## Data
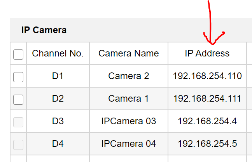Click the greyed-out checkbox in the D4 row
252x162 pixels.
[18, 144]
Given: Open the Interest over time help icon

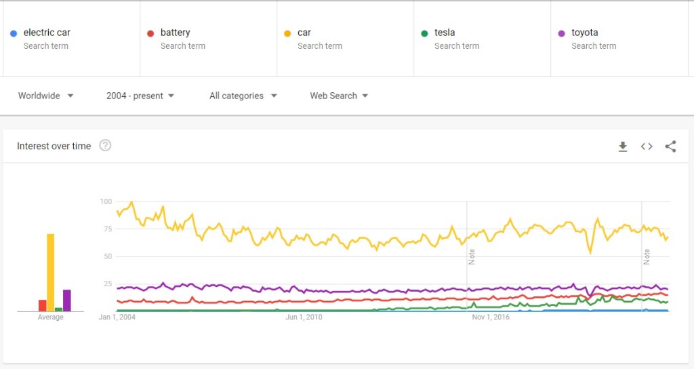Looking at the screenshot, I should pyautogui.click(x=105, y=145).
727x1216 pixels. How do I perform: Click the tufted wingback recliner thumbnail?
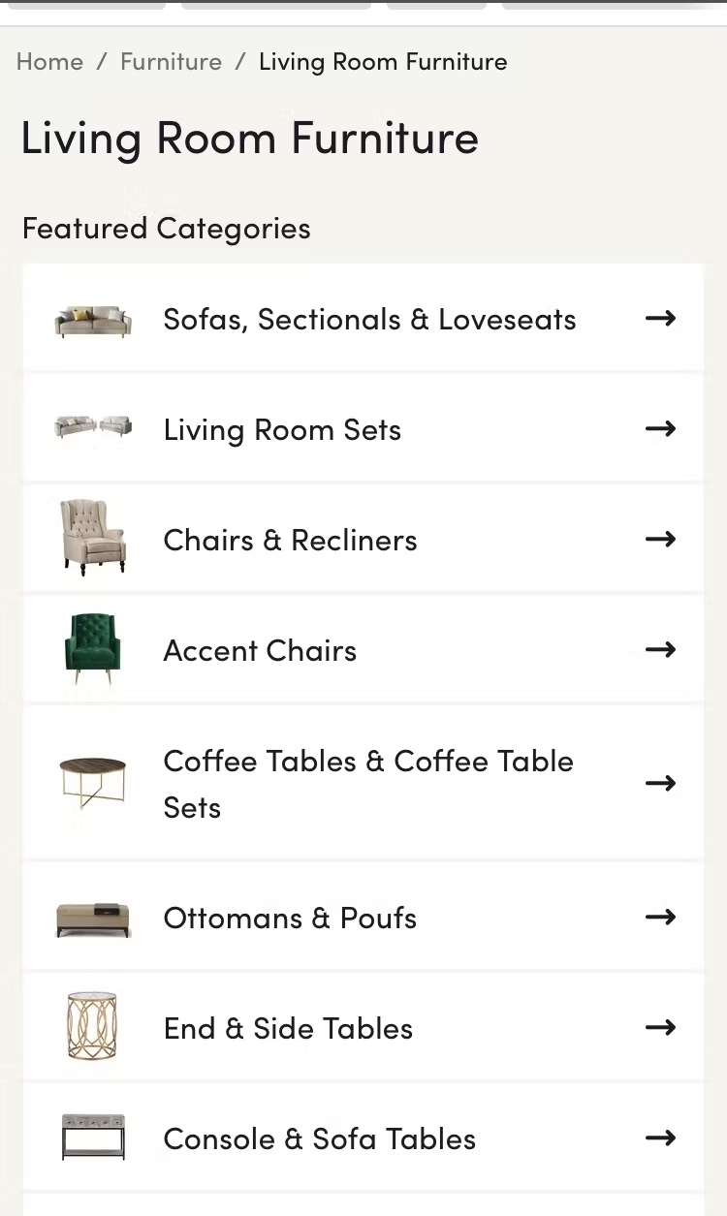[93, 538]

## Your objective
Produce an exact copy of only those lines that run from the line with "Given: Open the Interest over time help icon" to the final line of the records, including both; exclude images.

## Reply
Given: Open the Interest over time help icon

Looking at the screenshot, I should pyautogui.click(x=105, y=145).
727x1216 pixels. How do I perform: Click the tufted wingback recliner thumbnail?
[93, 538]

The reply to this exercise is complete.